PROBLEM » What is needed is a word-for-word restatement of all the entries.

Saved entries

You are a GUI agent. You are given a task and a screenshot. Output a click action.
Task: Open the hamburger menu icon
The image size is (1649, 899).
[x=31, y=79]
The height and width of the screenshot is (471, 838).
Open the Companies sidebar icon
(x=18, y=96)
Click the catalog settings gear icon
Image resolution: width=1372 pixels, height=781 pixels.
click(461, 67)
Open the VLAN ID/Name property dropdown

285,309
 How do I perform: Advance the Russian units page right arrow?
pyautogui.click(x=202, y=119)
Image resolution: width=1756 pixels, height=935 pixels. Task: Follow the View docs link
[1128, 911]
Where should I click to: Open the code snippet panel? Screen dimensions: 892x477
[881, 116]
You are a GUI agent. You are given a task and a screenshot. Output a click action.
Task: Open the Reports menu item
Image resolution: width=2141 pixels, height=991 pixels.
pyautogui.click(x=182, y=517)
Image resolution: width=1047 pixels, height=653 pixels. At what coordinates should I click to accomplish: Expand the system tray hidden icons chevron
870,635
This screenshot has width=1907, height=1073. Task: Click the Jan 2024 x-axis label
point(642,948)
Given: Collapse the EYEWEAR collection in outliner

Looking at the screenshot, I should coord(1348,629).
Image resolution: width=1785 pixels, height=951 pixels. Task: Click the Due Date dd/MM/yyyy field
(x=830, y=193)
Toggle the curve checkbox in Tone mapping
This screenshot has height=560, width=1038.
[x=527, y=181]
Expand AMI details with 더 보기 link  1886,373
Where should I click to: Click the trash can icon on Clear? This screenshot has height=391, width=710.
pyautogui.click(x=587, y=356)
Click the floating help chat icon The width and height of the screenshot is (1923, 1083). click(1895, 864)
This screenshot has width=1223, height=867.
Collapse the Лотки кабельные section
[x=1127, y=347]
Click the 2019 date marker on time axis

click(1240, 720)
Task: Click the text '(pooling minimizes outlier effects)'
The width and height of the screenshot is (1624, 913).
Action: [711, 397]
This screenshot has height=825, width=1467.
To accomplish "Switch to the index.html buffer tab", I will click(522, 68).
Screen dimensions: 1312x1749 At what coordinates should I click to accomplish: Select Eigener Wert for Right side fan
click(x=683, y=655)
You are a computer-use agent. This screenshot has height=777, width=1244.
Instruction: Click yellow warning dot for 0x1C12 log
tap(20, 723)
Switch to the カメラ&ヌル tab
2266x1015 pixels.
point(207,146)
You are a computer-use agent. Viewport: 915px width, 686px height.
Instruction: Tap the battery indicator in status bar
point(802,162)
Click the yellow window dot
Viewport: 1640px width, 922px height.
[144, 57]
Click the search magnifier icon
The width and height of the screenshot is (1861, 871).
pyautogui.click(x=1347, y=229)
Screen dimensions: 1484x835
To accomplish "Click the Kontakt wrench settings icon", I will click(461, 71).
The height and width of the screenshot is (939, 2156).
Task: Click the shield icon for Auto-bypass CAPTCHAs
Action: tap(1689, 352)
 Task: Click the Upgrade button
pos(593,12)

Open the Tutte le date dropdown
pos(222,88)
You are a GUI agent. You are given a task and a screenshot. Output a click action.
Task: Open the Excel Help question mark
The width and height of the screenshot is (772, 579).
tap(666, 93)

ANSWER SPACE »
You are a GUI agent. You are given a task and a screenshot. Output a click action.
Task: Open the hamburger menu icon
The image size is (1649, 899).
[x=31, y=79]
The height and width of the screenshot is (471, 838).
Open the Companies sidebar icon
(x=18, y=96)
Click the catalog settings gear icon
Image resolution: width=1372 pixels, height=781 pixels.
click(461, 67)
Open the VLAN ID/Name property dropdown

285,309
 How do I perform: Advance the Russian units page right arrow?
pyautogui.click(x=202, y=119)
Image resolution: width=1756 pixels, height=935 pixels. Task: Follow the View docs link
[1128, 911]
Where should I click to: Open the code snippet panel? Screen dimensions: 892x477
[881, 116]
You are a GUI agent. You are given a task and a screenshot. Output a click action.
Task: Open the Reports menu item
Image resolution: width=2141 pixels, height=991 pixels.
pyautogui.click(x=182, y=517)
Image resolution: width=1047 pixels, height=653 pixels. At what coordinates should I click to accomplish: Expand the system tray hidden icons chevron
870,635
This screenshot has width=1907, height=1073. Task: Click the Jan 2024 x-axis label
point(642,948)
Given: Collapse the EYEWEAR collection in outliner

Looking at the screenshot, I should coord(1348,629).
Image resolution: width=1785 pixels, height=951 pixels. Task: Click the Due Date dd/MM/yyyy field
(x=830, y=193)
Toggle the curve checkbox in Tone mapping
This screenshot has height=560, width=1038.
[x=527, y=181]
Expand AMI details with 더 보기 link  1886,373
Where should I click to: Click the trash can icon on Clear? This screenshot has height=391, width=710.
pyautogui.click(x=587, y=356)
Click the floating help chat icon The width and height of the screenshot is (1923, 1083). click(1895, 864)
This screenshot has width=1223, height=867.
Collapse the Лотки кабельные section
[x=1127, y=347]
Click the 2019 date marker on time axis

click(1240, 720)
Task: Click the text '(pooling minimizes outlier effects)'
The width and height of the screenshot is (1624, 913).
Action: [711, 397]
This screenshot has height=825, width=1467.
To accomplish "Switch to the index.html buffer tab", I will click(522, 68).
Screen dimensions: 1312x1749 At what coordinates should I click to accomplish: Select Eigener Wert for Right side fan
click(x=683, y=655)
You are a computer-use agent. This screenshot has height=777, width=1244.
Instruction: Click yellow warning dot for 0x1C12 log
tap(20, 723)
Switch to the カメラ&ヌル tab
2266x1015 pixels.
point(207,146)
You are a computer-use agent. Viewport: 915px width, 686px height.
Instruction: Tap the battery indicator in status bar
point(802,162)
Click the yellow window dot
Viewport: 1640px width, 922px height.
[144, 57]
Click the search magnifier icon
The width and height of the screenshot is (1861, 871).
pyautogui.click(x=1347, y=229)
Screen dimensions: 1484x835
To accomplish "Click the Kontakt wrench settings icon", I will click(461, 71).
The height and width of the screenshot is (939, 2156).
Task: Click the shield icon for Auto-bypass CAPTCHAs
Action: tap(1689, 352)
 Task: Click the Upgrade button
pos(593,12)

Open the Tutte le date dropdown
pos(222,88)
You are a GUI agent. You are given a task and a screenshot. Output a click action.
Task: Open the Excel Help question mark
The width and height of the screenshot is (772, 579).
tap(666, 93)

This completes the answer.